My first teaching job was a challenge.  I graduated in December and was teaching in January in a small rural school.  The department chair had, like many other educators, decided to leave the field altogether to join the private sector.  I took over a few of her classes and they traded out her Calculus classes with another teacher and I took over a few of his classes.  After all, I was just fresh out of the gate.

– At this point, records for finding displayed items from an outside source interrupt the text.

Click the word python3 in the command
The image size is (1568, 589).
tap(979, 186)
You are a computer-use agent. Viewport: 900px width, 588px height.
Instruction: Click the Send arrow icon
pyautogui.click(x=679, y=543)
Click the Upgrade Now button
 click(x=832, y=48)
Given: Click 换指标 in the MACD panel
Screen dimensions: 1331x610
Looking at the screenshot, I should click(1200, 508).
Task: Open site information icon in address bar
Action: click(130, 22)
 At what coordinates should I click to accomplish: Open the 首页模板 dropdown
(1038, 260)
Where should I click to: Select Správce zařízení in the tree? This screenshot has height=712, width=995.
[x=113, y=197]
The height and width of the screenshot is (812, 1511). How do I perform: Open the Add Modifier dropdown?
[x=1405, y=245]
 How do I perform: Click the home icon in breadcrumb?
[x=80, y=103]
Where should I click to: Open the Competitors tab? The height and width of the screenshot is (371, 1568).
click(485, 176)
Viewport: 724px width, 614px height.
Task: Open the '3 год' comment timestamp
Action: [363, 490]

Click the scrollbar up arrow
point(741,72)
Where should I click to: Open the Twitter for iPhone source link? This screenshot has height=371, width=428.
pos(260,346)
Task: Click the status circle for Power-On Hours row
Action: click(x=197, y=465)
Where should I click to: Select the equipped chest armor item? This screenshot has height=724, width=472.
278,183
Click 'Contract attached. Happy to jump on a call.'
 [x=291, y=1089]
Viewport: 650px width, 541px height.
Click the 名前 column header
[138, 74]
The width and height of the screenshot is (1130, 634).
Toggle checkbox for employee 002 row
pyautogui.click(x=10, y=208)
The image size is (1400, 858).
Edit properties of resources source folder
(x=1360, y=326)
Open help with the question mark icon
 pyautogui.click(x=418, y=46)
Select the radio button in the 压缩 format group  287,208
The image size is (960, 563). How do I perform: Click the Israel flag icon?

They handed me an Algebra book and said, “get as far as you can get.”  That was the curriculum, I guess.  The tests were written by hand and each teacher wrote his/her own tests.  I tried to partner with another young teacher who has since moved on to teach at another school (as did I).  She was experimenting with cooperative learning, to the point that students received group grades on all things, etc.   It was the 90s after all!

Easy Prey 

I had one student who saw this tiny (I’m 5’2″ on a good day) little insecure teacher and would have a field day with me.  I’d get anxious and sick to my stomach before that class everyday.  He’d see every chink in my armor–every inconsistency.  His class had been transferred from the teacher who still remained at the school.  He was a baseball coach and well liked.  Kids didn’t mess with him.  He’s still there.  

I remember one student saying, “I don’t even remember Jake* being in the other class.  But he’s all we talk about in this one.”  I distinctly remember that girl.  She was tiny and athletic.  Had a tom boy mannerism about her that gave her a toughness that was intimidating as well.  She had a buddy in the class who was a farm boy.  He also played football and his appearance embodied both those things.  He was tired on days they were seeding or harvesting because he woke up early.  I felt that they were both judging me for not having all together.  And I didn’t.  

Tried my Best

I did everything I could to manage Jake.  I called mom and she said he had no other issues with teachers.  I talked to the dean.  She said just write everyone up and she would deal with it.  Really?  I was just glad I only had him for a semester.  I would start over next year and never let myself get wrangled into such a negative relationship with a student again.  Ugh!

It Gets Better  

Not to say I haven’t had issues with students.  But, honestly, I’ve never felt they were out of my control or that I was helpless in solving them.  I’ve come up with some tried and true methods that have yet to fail me.  Through it all, though, I never doubted that I wanted to be a teacher.  Not even once.  I was born for this.

*Name has been changed to protect the not-so-innocent.

Your thoughts?  Did you have a rough first year?  A student you went rounds with?  Were you able to connect with that student for a positive outcome?